I stared across the table at the seat that might have held my new friend, but sat empty. I know that this friend had spent her week juggling work and kids home from cancelled school. But this friend, would all the while be trying to mother her children while fighting off waves of grief that threaten to drown her. This friend had only two pairs of boots dripping dirty snow on the floor when she should, she just absolutely should, have had three pairs. I tried to push back the thought of how desperately non-routine were these days for her. The first snow days without the big brother. The first snow days managing arguments among two and wishing desperately for that third voice, so brutally absent from the chaos.
I looked out at the street lamp's light glimmering on the snow that I had sighed and scoffed about that morning. And I recalled a line fromThe Fault in Our Stars, a book I am reading about two teenagers battling cancer:
"People always get used to beauty."
And God's still, strong voice spoke to me through those many still, strong, voices of the parents in that room saying, Do not get used to the beauty. Do not let it slip away unnoticed. Look at it now. Appreciate it now. Do something now.
So today I will start making calls to pester high school baseball coaches about our Kyle's Kamp Diamond Dreams Night. And I will get out of my comfort zone and try to solicit donations to the silent auction for our Kyle's Kamp Casino Night. And I will annoy my Facebook friends by filling up my page with information on various ways to raise as much money as possible to find some sort of beauty in the ashes of this heartbreaking reality of childhood cancer.

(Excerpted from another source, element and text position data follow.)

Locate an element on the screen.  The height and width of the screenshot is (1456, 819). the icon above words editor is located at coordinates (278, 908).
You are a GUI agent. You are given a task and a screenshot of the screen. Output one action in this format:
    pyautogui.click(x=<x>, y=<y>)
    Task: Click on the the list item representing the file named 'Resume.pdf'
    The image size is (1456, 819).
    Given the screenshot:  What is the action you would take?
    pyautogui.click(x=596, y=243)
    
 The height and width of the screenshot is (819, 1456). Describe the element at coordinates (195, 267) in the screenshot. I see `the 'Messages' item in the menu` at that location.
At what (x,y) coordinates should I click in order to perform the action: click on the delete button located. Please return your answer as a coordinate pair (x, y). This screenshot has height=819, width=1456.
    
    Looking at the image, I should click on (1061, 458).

And those are important things to do, but more than that, at least today, I will not get used to the beauty of all three of my boys' boots stinking to high heaven in the foyer. I will not get used to the beauty of boys' giggling voices floating into my room at midnight even when I have told them to shut.it.down twenty-five times. I will not get used to the honor of pleading for God's presence to embrace the broken and grieving parents I have met in the past several months who are desperate to see His hope again. I will open my eyes and my ears and I will bundle myself up against the cold wind and I will remember that this life is unsure and non-routine and chaotic and that it is good and hopeful and impossibly beautiful.
I am trying again, today, Gavin. I will pull my hands away from my face and look. I will not get used to the beauty here, friend. Not today.